California Supreme Court building. Photo via Wikimedia Commons
California Supreme Court building. Photo via Wikimedia Commons

The California Supreme Court refused Wednesday to review the case against a man convicted of attacking his girlfriend and holding her at gunpoint in Lancaster in 2012.

Stacey Jerome Whicker was found guilty last year of seven charges, including assault with a firearm, false imprisonment and possession for sale of cocaine and possession for sale of cocaine base.

In August, a three-justice panel from California’s 2nd District Court of Appeal upheld Whicker’s conviction for the Dec. 1, 2012, attack.

Whicker punched the woman, held her down and pointed a gun at her when she tried to leave, according to the appellate court panel’s Aug. 7 ruling. The woman and her brother fled from the house after her brother stabbed Whicker with a screwdriver.
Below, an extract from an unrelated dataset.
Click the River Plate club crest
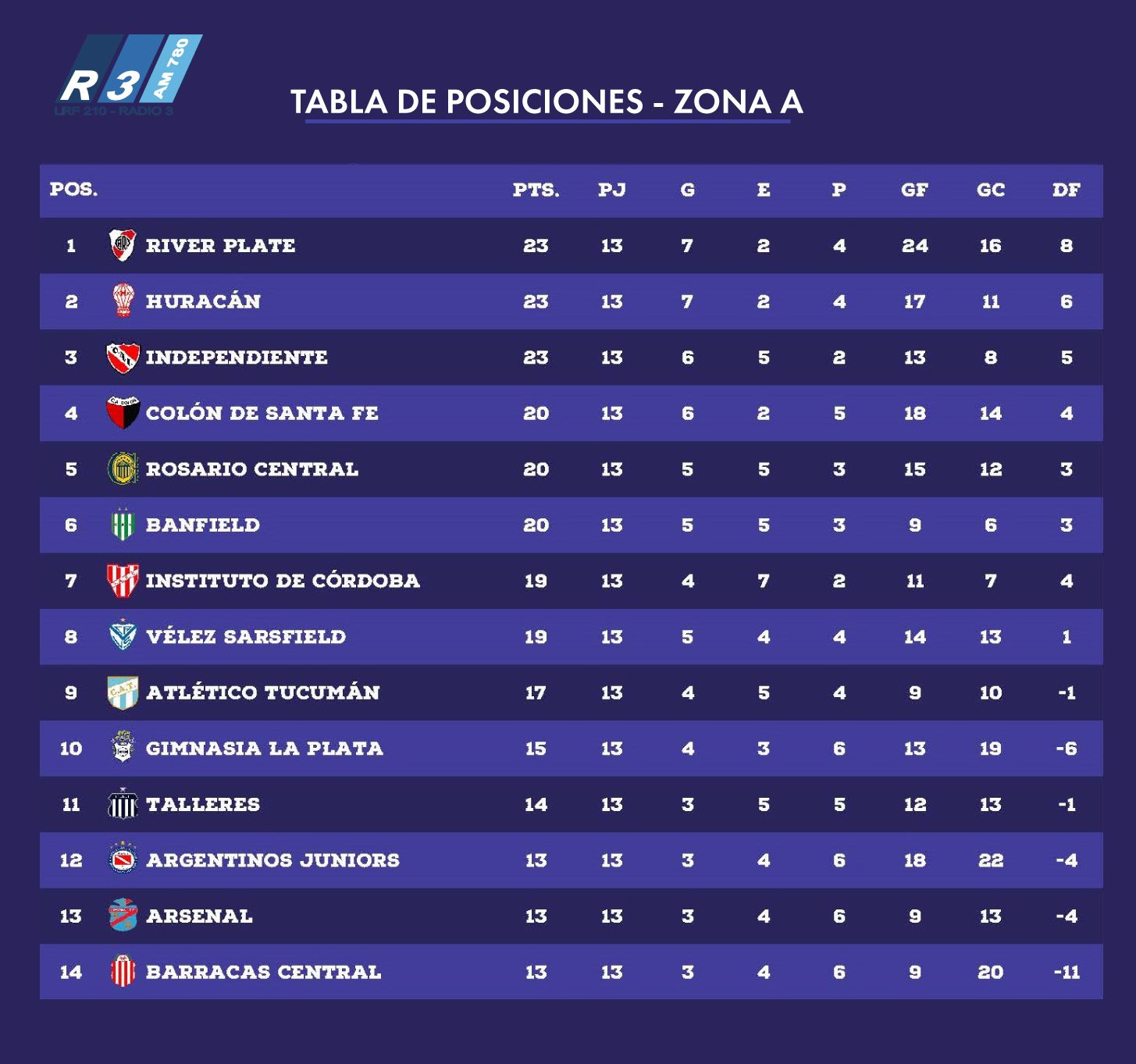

Whicker caught up with his girlfriend and forced her into a car. Cocaine and cocaine base were discovered in the vehicle after it was pulled over by Los Angeles County sheriff’s deputies.

Whicker — who had prior convictions for voluntary manslaughter and robbery involving a 1992 shooting — was sentenced in April 2014 to nearly 106 years in state prison.

The appellate court panel lopped off a chunk of the sentence, ruling that Whicker’s total prison term should be 86 years and four months to life in state prison.